No I Am Not Drunk, Just Weary
By 6p.m. I want to be drunk. I have been raking leaves for over three hours. If you count yesterday’s raking, that’s about six hours total and I kid you not – I am not even one third of the way done. But I stop because it is dark out and it’s raining. The neighbors are terrified of fires and according to them and the US Forest Service, a “defensible space” of no less than thirty feet should be cleared from all buildings. The idea is to avoid the chances of a spark from the stovepipe igniting a pile of dried leaves on the property. It’s a completely sane, safe, regulation and I trust USFS memorandums over the thin weight of my few years heating with wood.
But thirty feet? I ask the neighbors for clarification. “So if I’m raking in the thick rhododenrum brush, I need to get the piles of leaves way under the plants, too? The big piles jammed up against the mountain laurel roots, as well?” I try to sound open and willing. This is, after all, for my barter. I have no right to complain. I am the luckiest person, I tell myself. I have been given an immeasurable gift, I repeat again in my head. I will do whatever it takes to keep this barter arrangement because it is intrinsically tied to my time to give the writing life. I will do whatever it takes.
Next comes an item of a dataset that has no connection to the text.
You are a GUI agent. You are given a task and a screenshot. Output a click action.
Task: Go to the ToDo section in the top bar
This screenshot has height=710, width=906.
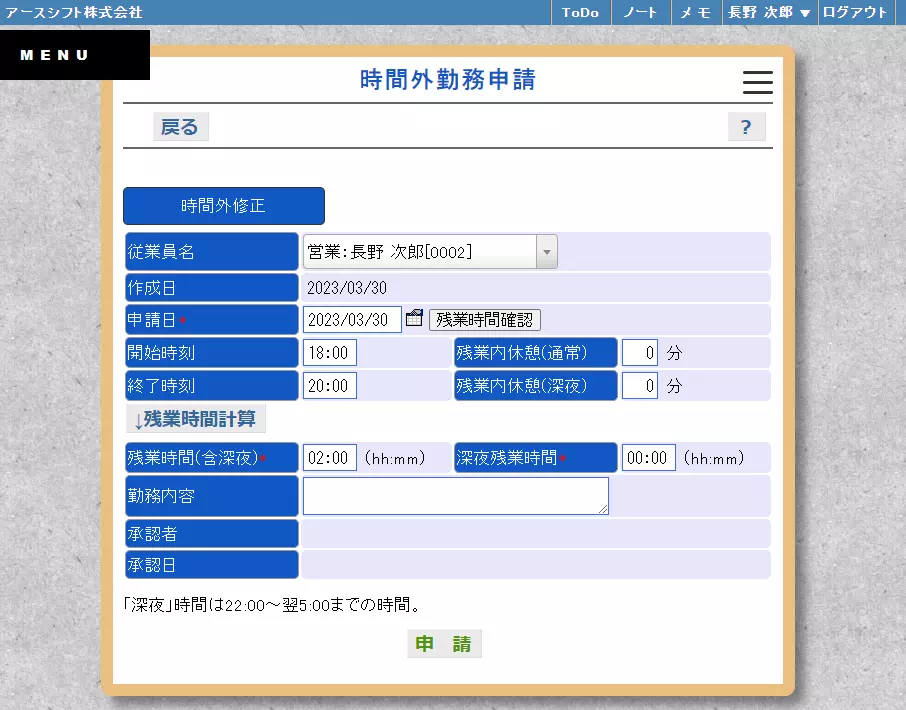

What it takes is crawling around belly-down on the forest floor, underneath the thickets (you know, where you see the squirrels mawing acorns and the rabbits licking their bellies). I scrape the leaves away from the base of the plants by hand, layer after layer after layer. I paw them backwards towards a clearing. Then I rake all around the plants, and my piles grown and grow. Then I rake that onto tarps and haul the tarps. All of this I don’t mind, except for the clawing at the ground aspect, which seems unnecessary to me.
I try to remember yesterday’s post – that there are lives in those leaves, that in order to do work I must stay present, that being a grump makes life no fun, that if I could only stay with my breath the length of this task would seem like merely a blip in time.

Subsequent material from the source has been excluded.